"Öz Türkçe" illeti, bizde fikri çürütmüştür. Öyle ki; kavramlar iç içe girmiş, kiminde alan daralmış, kiminde ise alabildiğine genişlemiş, evrilmiş, çevrilmiş, aslî manasından epey uzağa düşmüştür. Daha ötesi maksatlı itilmiştir.
Prof. Dr. Baran Dural'ın "Batı'da ve Türkiye'de Kuramsal Milliyetçilik" kitabı üzerinde duracağımı belirtmiştim.
Önce "millet" ve "ulus" farkını ortaya koymak gerekiyor.
"Ulus" kelimesi, Türkçe olsa dahi "millet"in yerini tutmayacağı aşikâr.
Cumhuriyet döneminde uydurulmuş denilen birçok kelime, Cumhuriyet'ten önce orta atılmıştır. "Uydurma" illetine tutulanların başını Mehmet Fuat Raif (Köseraif) (1872-1949) çekmiştir.

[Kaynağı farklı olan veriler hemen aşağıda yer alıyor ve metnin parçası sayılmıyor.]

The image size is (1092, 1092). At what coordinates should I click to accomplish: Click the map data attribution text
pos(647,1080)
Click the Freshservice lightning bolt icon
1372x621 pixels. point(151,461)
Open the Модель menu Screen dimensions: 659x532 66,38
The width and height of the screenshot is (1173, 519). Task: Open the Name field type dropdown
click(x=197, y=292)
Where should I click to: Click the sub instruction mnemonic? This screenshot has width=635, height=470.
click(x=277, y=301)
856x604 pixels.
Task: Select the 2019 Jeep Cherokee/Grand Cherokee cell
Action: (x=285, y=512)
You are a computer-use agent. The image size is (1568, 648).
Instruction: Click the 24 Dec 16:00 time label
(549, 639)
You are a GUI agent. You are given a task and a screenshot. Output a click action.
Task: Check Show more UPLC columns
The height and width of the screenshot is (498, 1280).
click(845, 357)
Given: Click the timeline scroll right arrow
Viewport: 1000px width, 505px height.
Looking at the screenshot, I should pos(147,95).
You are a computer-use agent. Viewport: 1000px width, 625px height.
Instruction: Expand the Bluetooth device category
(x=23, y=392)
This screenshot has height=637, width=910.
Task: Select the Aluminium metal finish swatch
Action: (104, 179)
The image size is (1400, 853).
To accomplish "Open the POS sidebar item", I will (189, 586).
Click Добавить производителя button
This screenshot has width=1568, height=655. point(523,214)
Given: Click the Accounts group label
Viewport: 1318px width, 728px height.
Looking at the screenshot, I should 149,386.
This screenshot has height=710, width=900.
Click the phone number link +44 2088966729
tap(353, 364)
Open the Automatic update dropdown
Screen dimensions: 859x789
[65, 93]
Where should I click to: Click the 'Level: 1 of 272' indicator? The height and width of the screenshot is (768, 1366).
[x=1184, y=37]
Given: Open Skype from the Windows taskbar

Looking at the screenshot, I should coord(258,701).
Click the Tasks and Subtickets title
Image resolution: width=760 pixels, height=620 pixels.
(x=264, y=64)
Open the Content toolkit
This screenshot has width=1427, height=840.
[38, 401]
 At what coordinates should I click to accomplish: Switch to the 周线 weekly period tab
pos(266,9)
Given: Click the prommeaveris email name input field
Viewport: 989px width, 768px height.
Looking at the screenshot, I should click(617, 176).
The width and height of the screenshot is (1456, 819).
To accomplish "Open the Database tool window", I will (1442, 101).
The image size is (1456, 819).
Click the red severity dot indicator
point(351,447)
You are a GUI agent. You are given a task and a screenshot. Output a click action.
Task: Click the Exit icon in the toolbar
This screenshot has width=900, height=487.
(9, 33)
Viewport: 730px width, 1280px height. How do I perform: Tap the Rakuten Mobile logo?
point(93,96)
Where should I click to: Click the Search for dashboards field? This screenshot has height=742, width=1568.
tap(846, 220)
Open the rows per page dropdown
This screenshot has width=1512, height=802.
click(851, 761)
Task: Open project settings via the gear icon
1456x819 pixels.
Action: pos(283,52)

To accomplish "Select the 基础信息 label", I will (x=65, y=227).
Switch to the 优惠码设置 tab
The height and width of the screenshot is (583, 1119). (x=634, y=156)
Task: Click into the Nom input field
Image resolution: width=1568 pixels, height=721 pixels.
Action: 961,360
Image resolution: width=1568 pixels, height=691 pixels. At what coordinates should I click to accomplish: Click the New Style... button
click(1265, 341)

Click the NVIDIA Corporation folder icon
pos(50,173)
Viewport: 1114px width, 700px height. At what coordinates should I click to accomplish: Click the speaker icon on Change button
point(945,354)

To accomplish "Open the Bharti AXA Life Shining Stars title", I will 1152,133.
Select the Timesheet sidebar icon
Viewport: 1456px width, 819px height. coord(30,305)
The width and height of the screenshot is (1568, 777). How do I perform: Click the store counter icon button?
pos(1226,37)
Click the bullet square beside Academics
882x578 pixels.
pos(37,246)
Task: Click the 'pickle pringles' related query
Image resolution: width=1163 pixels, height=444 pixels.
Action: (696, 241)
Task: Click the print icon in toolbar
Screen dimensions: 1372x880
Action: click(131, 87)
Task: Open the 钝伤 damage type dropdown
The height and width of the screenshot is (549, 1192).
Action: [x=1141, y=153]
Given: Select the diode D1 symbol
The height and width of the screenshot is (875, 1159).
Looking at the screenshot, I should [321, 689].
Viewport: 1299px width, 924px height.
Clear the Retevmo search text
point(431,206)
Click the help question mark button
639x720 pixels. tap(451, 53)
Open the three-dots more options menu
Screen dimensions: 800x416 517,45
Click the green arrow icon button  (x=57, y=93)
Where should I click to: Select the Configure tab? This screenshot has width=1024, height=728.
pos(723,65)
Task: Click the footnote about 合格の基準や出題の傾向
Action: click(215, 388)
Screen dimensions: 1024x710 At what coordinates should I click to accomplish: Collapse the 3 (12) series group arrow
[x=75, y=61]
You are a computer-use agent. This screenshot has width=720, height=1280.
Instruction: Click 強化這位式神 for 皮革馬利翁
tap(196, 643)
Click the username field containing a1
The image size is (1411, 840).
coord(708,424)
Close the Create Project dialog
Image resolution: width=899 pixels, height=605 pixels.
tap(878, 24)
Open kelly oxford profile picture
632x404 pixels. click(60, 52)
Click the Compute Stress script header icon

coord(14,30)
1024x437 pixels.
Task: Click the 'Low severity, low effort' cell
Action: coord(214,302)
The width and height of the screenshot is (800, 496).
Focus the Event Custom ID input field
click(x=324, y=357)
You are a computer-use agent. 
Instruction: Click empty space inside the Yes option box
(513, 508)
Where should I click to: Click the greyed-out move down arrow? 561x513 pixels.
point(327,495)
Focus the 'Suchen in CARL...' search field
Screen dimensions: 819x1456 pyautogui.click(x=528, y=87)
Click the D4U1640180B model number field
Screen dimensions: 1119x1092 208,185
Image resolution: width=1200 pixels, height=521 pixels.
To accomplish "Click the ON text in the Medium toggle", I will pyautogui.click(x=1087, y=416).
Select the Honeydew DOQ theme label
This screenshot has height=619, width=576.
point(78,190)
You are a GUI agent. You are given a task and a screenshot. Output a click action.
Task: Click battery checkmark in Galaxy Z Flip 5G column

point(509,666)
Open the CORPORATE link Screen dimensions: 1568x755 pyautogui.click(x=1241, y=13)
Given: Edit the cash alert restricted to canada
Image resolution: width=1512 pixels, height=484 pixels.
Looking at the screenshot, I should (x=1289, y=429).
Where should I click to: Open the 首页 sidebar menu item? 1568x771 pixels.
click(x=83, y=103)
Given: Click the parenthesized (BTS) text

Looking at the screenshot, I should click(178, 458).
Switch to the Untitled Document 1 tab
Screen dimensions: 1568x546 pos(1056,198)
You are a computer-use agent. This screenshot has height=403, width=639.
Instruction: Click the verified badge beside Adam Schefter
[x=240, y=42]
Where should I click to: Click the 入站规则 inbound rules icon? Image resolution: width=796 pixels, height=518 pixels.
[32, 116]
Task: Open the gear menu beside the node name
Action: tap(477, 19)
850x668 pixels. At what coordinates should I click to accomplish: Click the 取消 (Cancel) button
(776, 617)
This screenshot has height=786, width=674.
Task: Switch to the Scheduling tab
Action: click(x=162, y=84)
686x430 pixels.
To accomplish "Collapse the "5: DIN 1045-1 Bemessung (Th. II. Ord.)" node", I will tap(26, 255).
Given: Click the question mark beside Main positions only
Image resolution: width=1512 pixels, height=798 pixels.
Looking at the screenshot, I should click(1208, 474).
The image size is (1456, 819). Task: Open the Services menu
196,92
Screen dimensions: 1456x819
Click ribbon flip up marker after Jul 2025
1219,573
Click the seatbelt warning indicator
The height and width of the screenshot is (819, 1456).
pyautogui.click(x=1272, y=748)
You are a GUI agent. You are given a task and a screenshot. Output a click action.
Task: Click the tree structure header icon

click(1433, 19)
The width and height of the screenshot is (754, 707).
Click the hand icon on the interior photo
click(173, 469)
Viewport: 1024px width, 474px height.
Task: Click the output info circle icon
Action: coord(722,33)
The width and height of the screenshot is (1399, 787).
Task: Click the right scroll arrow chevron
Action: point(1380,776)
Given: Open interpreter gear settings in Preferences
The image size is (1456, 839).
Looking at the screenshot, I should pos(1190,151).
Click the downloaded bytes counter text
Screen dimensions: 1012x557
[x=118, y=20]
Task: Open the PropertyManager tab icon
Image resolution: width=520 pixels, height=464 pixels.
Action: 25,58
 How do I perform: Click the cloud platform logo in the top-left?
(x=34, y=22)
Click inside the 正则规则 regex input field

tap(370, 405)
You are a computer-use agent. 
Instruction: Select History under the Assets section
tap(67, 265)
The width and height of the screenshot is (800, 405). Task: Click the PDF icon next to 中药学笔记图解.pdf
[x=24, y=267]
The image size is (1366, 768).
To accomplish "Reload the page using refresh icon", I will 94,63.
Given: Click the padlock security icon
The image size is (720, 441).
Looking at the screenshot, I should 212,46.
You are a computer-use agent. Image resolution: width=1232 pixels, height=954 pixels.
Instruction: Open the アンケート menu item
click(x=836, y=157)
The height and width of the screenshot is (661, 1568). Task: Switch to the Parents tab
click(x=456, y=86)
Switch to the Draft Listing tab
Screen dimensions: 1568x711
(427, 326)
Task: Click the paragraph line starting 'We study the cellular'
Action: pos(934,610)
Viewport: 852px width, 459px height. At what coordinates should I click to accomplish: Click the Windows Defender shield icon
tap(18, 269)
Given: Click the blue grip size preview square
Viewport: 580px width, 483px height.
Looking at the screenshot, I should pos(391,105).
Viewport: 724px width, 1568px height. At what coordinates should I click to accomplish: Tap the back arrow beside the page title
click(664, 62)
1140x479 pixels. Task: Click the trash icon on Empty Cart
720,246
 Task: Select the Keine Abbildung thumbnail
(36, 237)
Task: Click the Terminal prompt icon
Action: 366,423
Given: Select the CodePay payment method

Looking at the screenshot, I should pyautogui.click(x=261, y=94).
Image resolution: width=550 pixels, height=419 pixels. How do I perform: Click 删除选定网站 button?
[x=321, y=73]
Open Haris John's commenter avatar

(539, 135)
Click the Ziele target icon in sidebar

Ziya Gökalp'ın (1876-1924) dört kitabına baktım: Türkleşmek İslâmlaşmak Muasırlaşmak, Türk Töresi, Türkçülüğün Esasları, Türk Medeniyeti Tarihi. Bu kitapların içinde Türkleşmek İslâmlaşmak Muasırlaşmak, 1914'te Türk Yurdu'nda tefrika edilmiş, az ek ve çıkarmayla 1918'de basılmıştır. Sonra Türk Töresi (1923) ve Türkçülüğün Esasları (1923) geliyor. (Türkçülüğün Esasları'nda Türk Töresi'ne göndermeler vardır.) Türk Medeniyeti Tarihi, Gökalp'ın ölümünden sonra yayınlanmıştır (1925). Türk Töresi'ni de kısmen içine alır.